Partnerschaftliche Probleme müssen nicht nur aktuelle Beziehungen betreffen. Sie können selbst nach einer Scheidung vorliegen, wenn ein Unterhaltsbetrug vermutet wird. Dies kann der Fall sein, wenn entweder ein unterhaltspflichtiger Elternteil nicht zahlt oder ein Unterhaltsempfänger relevante veränderte Lebensumstände verschweigt. Hierbei sollten Betroffene beider Seiten mit der Rechtslage vertraut sein. Verschweigt ein Empfänger unrechtmäßig eigenes Einkommen, kann der Unterhalt gekürzt oder vollständig entzogen werden.

Sofern das Verhältnis zum Ex-Partner nach der Scheidung dauerhaft zerrüttet ist, kann es sinnvoll sein, behördliche und private Hilfen heranzuziehen. Bis zu einem Gang vor Gericht können Privatdetektive etwa stichhaltige Beweise sammeln. Weiterhin kann ein Detektiv selbst als möglicher Zeuge vor Gericht aussagen. Am Ende sollte das Ziel darin bestehen, einen den Lebensumständen angepassten Unterhalt zu vereinbaren.

Bei Kindeswohlgefährdung richtig handeln

Eine der schlimmsten Formen partnerschaftlicher Krisen ist der Fall einer auftretenden Kindeswohlgefährdung. Hierbei geht es um unterschiedliche Verhaltensformen von Eltern oder Dritten, die einem Kind schweren Schaden zufügen.  Der Tatbestand der Kindeswohlgefährdung ist dann erfüllt, sobald:

  • eine Bezugsperson das Kind körperlich, emotional oder seelisch vernachlässigt
  • erzieherische Gewalt anwendet
  • psychische Gewalt, die das Kind terrorisiert, ignoriert, ablehnt oder isoliert, vorliegt
  • sexuelle Handlungen jeglicher Art an dem Kind ausgeübt werden

Die Folgen einer Kindeswohlgefährdung sind beträchtlich.

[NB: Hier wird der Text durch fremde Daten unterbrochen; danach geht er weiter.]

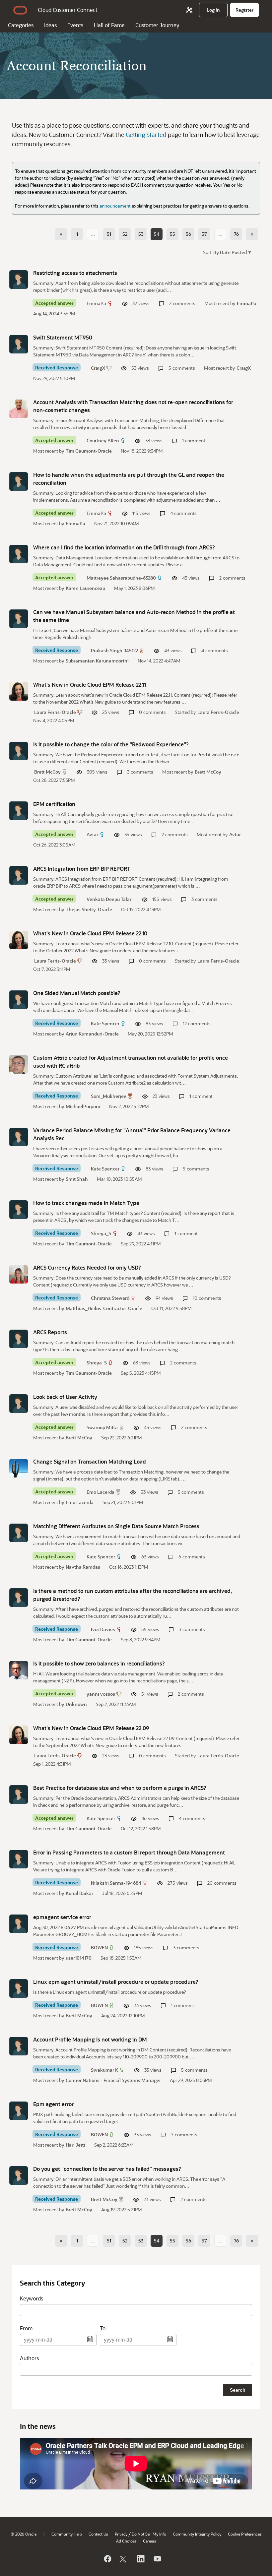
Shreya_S (101, 1233)
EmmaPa (96, 303)
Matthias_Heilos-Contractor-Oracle (104, 1308)
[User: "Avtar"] (18, 810)
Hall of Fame (109, 25)
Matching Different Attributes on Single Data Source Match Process (116, 1526)
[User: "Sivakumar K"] (18, 2046)
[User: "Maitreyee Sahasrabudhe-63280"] (18, 554)
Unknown (76, 1704)
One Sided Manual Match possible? (76, 992)
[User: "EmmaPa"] (18, 279)
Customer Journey (157, 25)
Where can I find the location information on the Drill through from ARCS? (124, 547)
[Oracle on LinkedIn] (140, 2559)
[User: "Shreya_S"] (18, 1209)
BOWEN (99, 1947)
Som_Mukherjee (108, 1096)
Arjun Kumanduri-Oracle (92, 1034)
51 (109, 234)
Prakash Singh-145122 (114, 650)
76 (236, 234)
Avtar (92, 834)
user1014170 (79, 1958)
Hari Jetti (75, 2145)
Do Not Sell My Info (149, 2534)
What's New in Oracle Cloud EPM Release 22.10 (90, 933)
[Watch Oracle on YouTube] (157, 2559)
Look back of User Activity (65, 1396)
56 (188, 234)
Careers (149, 2541)
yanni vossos (101, 1694)
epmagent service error (62, 1917)
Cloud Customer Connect (67, 9)
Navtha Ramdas (83, 1567)
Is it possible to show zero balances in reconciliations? (99, 1663)
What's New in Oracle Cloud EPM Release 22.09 (91, 1728)
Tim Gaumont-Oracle (89, 451)
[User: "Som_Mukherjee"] (18, 1064)
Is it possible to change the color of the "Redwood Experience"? (111, 744)
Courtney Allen (103, 440)
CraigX (98, 368)
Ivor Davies (103, 1629)
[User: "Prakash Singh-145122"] (18, 618)
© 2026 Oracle (23, 2534)
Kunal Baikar (79, 1893)
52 (124, 234)
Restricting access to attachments (75, 272)
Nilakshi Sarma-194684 (116, 1883)
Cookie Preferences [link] (245, 2534)
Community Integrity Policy (197, 2534)
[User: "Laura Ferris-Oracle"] (18, 691)
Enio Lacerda (100, 1492)
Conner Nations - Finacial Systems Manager (113, 2080)
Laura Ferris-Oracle (55, 712)
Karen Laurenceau (85, 588)
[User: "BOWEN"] (18, 1924)
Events (75, 25)
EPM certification (54, 803)
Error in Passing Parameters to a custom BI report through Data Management (129, 1852)
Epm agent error (53, 2104)
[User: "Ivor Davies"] (18, 1597)
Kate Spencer (105, 1023)
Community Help (66, 2534)
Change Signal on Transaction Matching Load (89, 1461)
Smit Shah (77, 1179)
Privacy (121, 2534)
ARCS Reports (50, 1332)
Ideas (50, 25)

Sie können nicht nur unmittelbar nach der Tat, sondern auch zeitlich verzögert auftreten. Eindeutig lässt sich ein gefährdetes Kind anhand körperlicher Symptome erkennen. Untergewicht, Hämatome oder andere Frakturen können auf häusliche Gewalt hindeuten. Infolge der traumatischen Erlebnisse kann das betroffene Kind Ängste, Depressionen oder extreme Scham- und Schuldgefühle entwickeln.

Entscheidend ist, schon bei Verdacht eines misshandelten Kindes sofort zu handeln. Ob es sich um das eigene Kind, das vom Ex-Partner betreut wird, oder um ein Nachbarskind handelt: Das Jugendamt fungiert bei einem entsprechenden Verdacht als erster Ansprechpartner. Zwar machen sich Privatpersonen nicht strafbar, wenn sie nicht sofort etwas unternehmen. Dennoch gilt: Lieber einmal zu oft, als gar nicht anrufen. Solch ein Anruf kann auch anonym erfolgen.

Nachfolgend ist das Jugendamt verpflichtet, gemeldeten Fällen nachzugehen und Kontakt zur Familie aufzunehmen. Falls die eigene Familie oder der Ex-Partner verdächtigt wird, sollte schnell anwaltliche Unterstützung angefordert werden. Auf Basis ihrer Erfahrung helfen die kompetenten Anwälte Betroffenen durch die schwierige Situation. Auch geben die Anwälte wichtige Ratschläge an die Hand, wie sich das Kind bei einem unbegründeten Verdachtsfall bestmöglich schützen lässt.

mann veraergert

Nachbarschaftsstreit lösen

Ein anderer Fall tritt ein, sobald sich ein Paar mit Anfeindungen von außen konfrontiert sieht. Die häufigste Form dieser Art ist der Nachbarschaftsstreit, der nicht selten bis vor Gericht führt. Dabei lässt sich oftmals bei gegenseitigem Verständnis eine friedvolle Lösung finden. Zunächst hilft es, sich über die Rechte und Pflichten der Nachbarn zu informieren. Liegt ein Verstoß vor, gilt es, im persönlichen Gespräch freundlich und ruhig darauf aufmerksam zu machen. Kommt keine Einigung zustande, kann sich ein Paar im akuten Notfall zunächst an das Ordnungsamt oder die Polizei wenden. Erst wenn alle diese Möglichkeiten keinen Erfolg bringen, sollte eine gerichtliche Lösung angestrebt werden. Hier kann es helfen, vorab stichhaltige Beweise zu sammeln und Verstöße akribisch zu dokumentieren.